Tuesday, July 31, 2012

Knowing when to say when

It's been a bit slow going since I pledged to try and beat my first marathon time in my upcoming race. Years ago, this would have me disheartened, if not outright questioning whether I should even bother. Here a benefit of age (and, I'd like to think, wisdom) emerges amid a pitfall.

The hindrance, of course, is that a body that's almost 32 doesn't act the same way that a 21-year-old body does. Lately, it hasn't been anything major, just, well, feeling like crap. But now, when I feel like crap, I feel like crap quite a bit longer.

Fortunately, I, like the astute guy at the bar who has to drive home, know when to say when.
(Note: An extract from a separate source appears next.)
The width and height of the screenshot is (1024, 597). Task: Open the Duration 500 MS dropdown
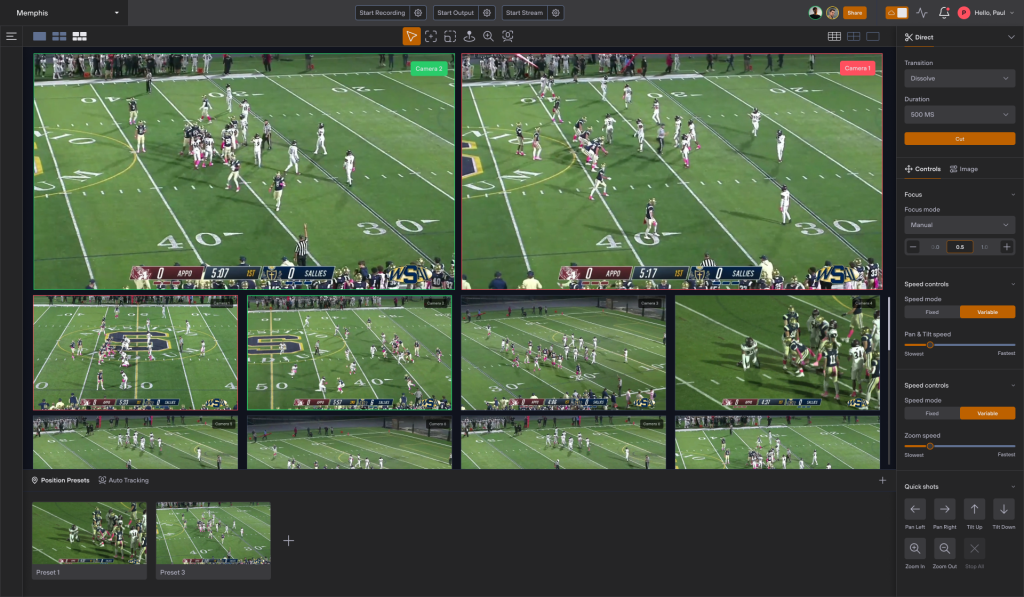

I've learned, over time, that there's no way I can do my scheduled evening long run if I spend most of the morning using one hand to keep my head from hitting my desk and the other to sip coffee (as was the case yesterday).

Back in the day, such a setback would frustrate me mercilessly. I hated missing a workout -- especially a long run, since the tail end of the marathon was always what did me in -- and (figuratively) kicked myself when it happened.
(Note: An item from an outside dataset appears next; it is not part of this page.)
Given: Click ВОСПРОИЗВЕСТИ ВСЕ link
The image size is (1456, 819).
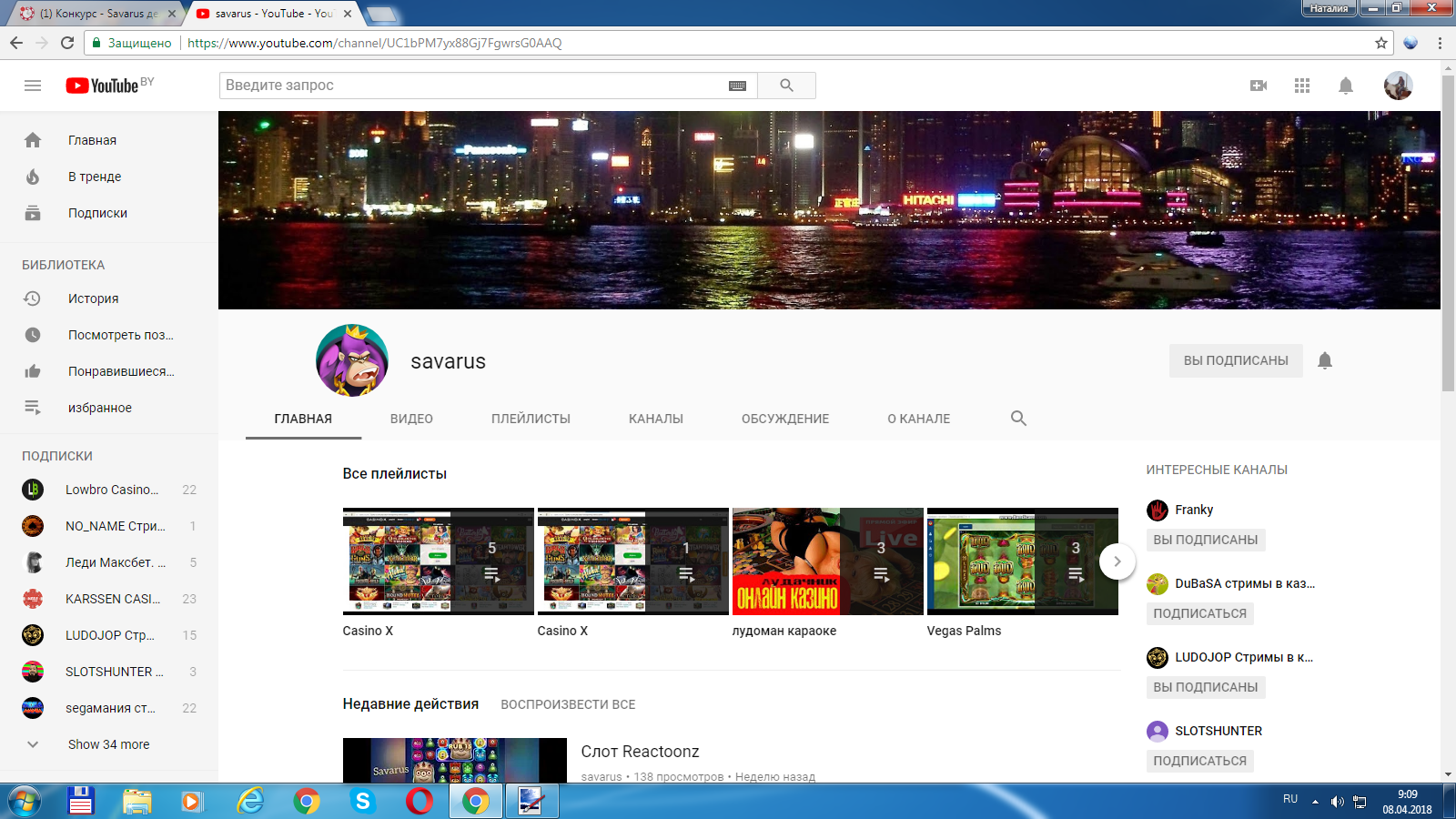Looking at the screenshot, I should point(568,704).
I now know that my skipped workout is merely a misstep, that it's better to take a day off than to push it, and that life is too damn short to really worry about these things. I'll rest up tonight, squeeze in my 11ish miles tomorrow evening and roll with the punches. I'll adjust the training schedule, too -- which time has also taught me I need to plan with a pencil.

Thursday, July 19, 2012

Can I leave my younger self in the dust?

I've been silent for the lat couple weeks, which is in direct conflict with my pledge to write more often. Part of it has been the heat, which in addition to stifling my running happened to stifle my willingness to do just about anything productive. Part of it, too, has been a case of writer's block, which I'd love to blame on the heat but which really stemmed from a place of frustration.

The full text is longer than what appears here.